Задание 1 ::
Какие обстоятельства, по отрывку о поездке в Алма-Ату, мешали в СССР свободно устроиться в гостиницу? Перечислите их все.
Задание 2 ::
Перепишите дословно часть отрывка о поездке в Алма-Ату. Начните со слов «Устроился в гостиницу, оставил» и остановитесь после слов «всего на сутки.».
Задание 3 ::
Передайте содержание отрывка о поездке в Алма-Ату в двух предложениях.

Фрагмент текста ::
::::
Вхожу в аэропорт Алма-Аты, а на душе тоскливо — что дальше делать, где ночевать? Ищу переговорный пункт, чтобы переговорить с заводом, и утыкаюсь в Горелова — в нашего главного энергетика. Федор Арсентьевич пытался улететь в Павлодар, но как только я обрисовал ему ситуацию, сразу же начал опекать земляка — дал мне адрес гостиницы, из которой выселился, и рассказал, как туда устроиться. Ага, жизнь стала налаживаться! (Тут должен повторить, что это же был СССР, билеты на транспорт стоили дешево, народу ездила уйма, гостиниц не хватало, и устроиться в них просто так было практически невозможно.)
Устроился в гостиницу, оставил там шапку (в Алма-Ате, действительно, было очень тепло), нашел ВПШ, узнал, где их общага, и к вечеру разыскал инструктора. Договорились завтра в 10–00 встретиться у ЦК. Совсем хорошо: иду по графику с опозданием всего на сутки.
Утром просыпаюсь, а в гостинице все воют: в Алма-Ате минус 25 градусов! Уверяют, что такого и старики не помнят. Короткими перебежками, отогреваясь в попутных магазинах, добежал до ЦК. Сначала попали к Уржумову, кем он был тогда, не помню, возможно, заведующим отделом. Простой рыжеватый дядька, в сером прилично поношенном костюме, посадил меня за стол, заказал секретарю чай, и пока я пил, расспрашивал обо мне и о заводе. Потом пошли вместе с ним то ли к завотдела, то ли к секретарю по пропаганде, поскольку издательства и типографии были в его ведении. Этот был щеголеватым, лысым и довольно молодым, но к Уржумову отнесся с уважением и тут же начал разыскивать по телефону типографии с латинским шрифтом. Первой в списке оказалась типография Академии Наук Казахстана. Предложил мне начать с нее, но дал мне свой телефон на случай, если там у меня не получится.
::::
Сохранённые записи ::
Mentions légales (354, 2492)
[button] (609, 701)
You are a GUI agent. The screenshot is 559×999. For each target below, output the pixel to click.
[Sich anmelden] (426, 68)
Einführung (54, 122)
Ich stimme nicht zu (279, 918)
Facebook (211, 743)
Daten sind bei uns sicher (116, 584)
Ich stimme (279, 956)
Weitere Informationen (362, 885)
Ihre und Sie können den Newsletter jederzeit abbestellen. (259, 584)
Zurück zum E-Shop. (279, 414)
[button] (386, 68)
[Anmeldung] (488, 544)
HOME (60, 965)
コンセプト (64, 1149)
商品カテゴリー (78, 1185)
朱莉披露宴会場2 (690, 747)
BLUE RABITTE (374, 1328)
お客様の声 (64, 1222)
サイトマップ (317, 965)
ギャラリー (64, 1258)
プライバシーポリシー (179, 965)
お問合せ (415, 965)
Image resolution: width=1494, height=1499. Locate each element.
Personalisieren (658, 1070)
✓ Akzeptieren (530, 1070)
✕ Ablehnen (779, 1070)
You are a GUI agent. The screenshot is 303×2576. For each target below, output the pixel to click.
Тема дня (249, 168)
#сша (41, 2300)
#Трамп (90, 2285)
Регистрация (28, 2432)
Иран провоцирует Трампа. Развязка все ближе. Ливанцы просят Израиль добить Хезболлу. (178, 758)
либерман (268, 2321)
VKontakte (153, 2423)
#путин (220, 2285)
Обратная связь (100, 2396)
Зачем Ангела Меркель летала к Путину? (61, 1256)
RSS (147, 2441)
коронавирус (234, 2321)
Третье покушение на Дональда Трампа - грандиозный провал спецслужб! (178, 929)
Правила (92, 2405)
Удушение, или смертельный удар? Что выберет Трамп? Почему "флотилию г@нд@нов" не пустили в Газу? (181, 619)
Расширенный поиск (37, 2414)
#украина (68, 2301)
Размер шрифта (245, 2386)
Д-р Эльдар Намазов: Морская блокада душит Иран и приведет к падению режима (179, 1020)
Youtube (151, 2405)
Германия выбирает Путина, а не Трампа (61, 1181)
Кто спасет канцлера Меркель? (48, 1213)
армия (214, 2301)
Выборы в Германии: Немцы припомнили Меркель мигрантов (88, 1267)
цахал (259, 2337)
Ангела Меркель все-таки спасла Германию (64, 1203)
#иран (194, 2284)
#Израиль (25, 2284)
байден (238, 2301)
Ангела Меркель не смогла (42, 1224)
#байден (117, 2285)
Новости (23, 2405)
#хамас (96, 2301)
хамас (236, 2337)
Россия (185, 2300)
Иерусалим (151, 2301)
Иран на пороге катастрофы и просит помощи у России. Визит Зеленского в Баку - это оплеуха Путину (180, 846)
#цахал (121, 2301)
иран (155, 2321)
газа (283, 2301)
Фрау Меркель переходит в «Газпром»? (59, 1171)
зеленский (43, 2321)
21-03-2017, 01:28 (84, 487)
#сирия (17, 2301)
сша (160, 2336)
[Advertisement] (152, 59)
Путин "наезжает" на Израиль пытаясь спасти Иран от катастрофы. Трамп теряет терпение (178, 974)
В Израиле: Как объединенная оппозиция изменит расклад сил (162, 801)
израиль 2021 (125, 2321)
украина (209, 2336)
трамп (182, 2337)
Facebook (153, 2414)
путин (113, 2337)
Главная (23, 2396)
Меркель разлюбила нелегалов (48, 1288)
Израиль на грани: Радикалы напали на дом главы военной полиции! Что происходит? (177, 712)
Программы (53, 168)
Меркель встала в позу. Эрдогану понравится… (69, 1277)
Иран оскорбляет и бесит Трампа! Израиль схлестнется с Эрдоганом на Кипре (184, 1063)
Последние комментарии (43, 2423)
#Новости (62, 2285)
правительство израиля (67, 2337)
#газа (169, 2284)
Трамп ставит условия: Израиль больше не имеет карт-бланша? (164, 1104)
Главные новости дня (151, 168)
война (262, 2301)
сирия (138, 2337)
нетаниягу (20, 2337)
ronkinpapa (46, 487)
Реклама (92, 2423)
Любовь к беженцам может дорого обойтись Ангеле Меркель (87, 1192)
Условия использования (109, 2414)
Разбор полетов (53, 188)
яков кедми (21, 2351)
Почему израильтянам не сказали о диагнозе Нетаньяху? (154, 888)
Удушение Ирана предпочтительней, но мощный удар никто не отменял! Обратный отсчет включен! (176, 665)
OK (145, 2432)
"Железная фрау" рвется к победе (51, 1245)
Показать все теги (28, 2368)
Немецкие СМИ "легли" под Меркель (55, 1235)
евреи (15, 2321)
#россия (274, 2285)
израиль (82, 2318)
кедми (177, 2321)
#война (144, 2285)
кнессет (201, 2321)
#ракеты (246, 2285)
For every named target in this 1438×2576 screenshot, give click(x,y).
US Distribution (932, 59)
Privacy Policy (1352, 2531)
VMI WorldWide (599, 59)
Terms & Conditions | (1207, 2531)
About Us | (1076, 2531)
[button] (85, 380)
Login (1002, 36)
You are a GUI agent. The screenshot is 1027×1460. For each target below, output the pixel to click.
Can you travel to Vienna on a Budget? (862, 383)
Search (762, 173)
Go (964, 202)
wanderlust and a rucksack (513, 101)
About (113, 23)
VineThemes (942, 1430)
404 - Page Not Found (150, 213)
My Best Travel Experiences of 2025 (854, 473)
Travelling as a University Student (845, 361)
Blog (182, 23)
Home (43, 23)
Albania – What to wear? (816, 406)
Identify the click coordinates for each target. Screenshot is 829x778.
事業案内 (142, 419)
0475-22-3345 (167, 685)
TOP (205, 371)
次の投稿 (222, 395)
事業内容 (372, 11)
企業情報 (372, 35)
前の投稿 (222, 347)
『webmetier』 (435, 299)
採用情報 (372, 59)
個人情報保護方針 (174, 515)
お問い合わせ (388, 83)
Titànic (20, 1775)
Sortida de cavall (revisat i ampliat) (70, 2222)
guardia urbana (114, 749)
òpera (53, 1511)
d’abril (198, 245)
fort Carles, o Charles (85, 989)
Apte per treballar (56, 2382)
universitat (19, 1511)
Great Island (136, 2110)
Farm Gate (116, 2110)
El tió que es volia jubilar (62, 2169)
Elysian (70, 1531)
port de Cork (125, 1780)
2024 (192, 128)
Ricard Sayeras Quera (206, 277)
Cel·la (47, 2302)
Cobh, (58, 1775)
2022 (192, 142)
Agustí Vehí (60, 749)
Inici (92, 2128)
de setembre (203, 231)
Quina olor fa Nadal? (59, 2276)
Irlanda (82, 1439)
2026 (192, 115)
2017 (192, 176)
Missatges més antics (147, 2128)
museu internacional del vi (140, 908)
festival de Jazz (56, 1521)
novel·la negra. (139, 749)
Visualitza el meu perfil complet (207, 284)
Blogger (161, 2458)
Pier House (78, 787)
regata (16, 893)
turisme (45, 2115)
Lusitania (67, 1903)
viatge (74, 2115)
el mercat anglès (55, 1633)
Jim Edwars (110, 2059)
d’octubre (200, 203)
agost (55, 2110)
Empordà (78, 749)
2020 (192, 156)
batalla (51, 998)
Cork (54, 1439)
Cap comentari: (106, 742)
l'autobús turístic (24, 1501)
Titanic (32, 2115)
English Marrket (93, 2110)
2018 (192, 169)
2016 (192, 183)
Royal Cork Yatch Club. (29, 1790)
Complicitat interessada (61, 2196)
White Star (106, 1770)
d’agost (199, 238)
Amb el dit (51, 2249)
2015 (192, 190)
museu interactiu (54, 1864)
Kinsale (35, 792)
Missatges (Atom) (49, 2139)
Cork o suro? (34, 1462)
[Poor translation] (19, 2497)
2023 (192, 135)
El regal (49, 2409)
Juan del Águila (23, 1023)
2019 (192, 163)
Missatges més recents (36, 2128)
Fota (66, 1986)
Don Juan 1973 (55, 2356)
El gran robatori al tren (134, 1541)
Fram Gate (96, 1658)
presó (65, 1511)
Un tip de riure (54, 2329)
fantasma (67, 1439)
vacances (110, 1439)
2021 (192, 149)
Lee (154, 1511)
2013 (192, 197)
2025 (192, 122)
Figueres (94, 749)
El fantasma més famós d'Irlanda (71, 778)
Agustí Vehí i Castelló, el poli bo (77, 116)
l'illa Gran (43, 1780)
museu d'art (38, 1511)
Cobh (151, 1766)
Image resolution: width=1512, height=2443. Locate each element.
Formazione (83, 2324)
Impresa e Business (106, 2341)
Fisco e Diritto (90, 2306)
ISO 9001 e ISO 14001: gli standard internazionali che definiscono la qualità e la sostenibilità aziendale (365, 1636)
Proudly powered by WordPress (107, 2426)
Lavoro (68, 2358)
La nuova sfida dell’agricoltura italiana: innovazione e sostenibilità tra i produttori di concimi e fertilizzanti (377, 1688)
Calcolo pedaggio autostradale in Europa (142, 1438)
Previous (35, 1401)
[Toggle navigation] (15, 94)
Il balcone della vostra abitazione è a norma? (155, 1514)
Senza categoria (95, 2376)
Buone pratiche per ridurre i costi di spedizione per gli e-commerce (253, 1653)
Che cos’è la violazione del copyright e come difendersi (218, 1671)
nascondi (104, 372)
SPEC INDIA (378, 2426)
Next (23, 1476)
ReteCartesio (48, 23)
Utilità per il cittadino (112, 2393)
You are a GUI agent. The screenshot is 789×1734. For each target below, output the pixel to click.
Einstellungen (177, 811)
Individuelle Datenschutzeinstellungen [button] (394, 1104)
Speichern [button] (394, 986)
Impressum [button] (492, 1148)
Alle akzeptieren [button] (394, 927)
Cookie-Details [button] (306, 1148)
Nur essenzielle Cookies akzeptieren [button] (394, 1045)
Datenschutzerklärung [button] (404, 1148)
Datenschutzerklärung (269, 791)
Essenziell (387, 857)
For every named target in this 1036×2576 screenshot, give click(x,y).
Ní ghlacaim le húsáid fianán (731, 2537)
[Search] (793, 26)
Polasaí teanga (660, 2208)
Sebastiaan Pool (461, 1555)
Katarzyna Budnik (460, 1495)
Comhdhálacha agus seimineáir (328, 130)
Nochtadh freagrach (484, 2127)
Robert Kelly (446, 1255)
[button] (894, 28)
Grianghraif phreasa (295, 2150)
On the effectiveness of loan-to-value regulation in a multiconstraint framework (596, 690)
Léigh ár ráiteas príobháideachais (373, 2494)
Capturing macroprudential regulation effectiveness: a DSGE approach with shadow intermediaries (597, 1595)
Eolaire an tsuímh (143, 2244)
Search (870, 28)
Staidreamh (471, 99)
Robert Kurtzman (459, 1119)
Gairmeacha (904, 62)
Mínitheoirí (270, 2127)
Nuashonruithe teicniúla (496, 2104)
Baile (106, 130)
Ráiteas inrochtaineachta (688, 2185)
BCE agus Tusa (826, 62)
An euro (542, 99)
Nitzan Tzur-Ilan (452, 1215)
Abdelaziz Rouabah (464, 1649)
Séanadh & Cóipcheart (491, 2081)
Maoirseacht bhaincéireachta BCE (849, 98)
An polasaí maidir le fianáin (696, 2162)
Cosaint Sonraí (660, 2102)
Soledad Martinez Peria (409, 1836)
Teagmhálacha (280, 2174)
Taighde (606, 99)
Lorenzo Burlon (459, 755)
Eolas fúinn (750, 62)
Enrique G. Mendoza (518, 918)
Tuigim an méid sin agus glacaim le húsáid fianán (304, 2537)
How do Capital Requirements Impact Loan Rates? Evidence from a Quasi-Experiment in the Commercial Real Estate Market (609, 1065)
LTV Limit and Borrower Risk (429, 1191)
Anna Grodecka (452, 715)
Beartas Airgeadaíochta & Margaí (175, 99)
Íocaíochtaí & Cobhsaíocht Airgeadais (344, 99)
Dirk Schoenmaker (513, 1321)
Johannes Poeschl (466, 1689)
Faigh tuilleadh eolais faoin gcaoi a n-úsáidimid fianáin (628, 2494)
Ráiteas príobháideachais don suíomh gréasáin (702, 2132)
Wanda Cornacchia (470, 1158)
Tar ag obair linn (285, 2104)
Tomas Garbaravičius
::::
Ответ 1 ::
- Билеты на транспорт стоили дешево.
- Ездило очень много народу.
- Гостиниц не хватало.

Ответ 2 ::
Устроился в гостиницу, оставил там шапку (в Алма-Ате, действительно, было очень тепло), нашел ВПШ, узнал, где их общага, и к вечеру разыскал инструктора. Договорились завтра в 10–00 встретиться у ЦК. Совсем хорошо: иду по графику с опозданием всего на сутки.

Ответ 3 ::
В аэропорту Алма-Аты рассказчик случайно встречает Горелова, главного энергетика своего завода, и тот помогает с гостиницей, хотя в СССР устроиться в гостиницу было практически невозможно. На следующее утро, в мороз минус 25 градусов, рассказчик добирается до ЦК, где после беседы с Уржумовым другой руководитель разыскивает типографии с латинским шрифтом и советует начать с типографии Академии Наук Казахстана.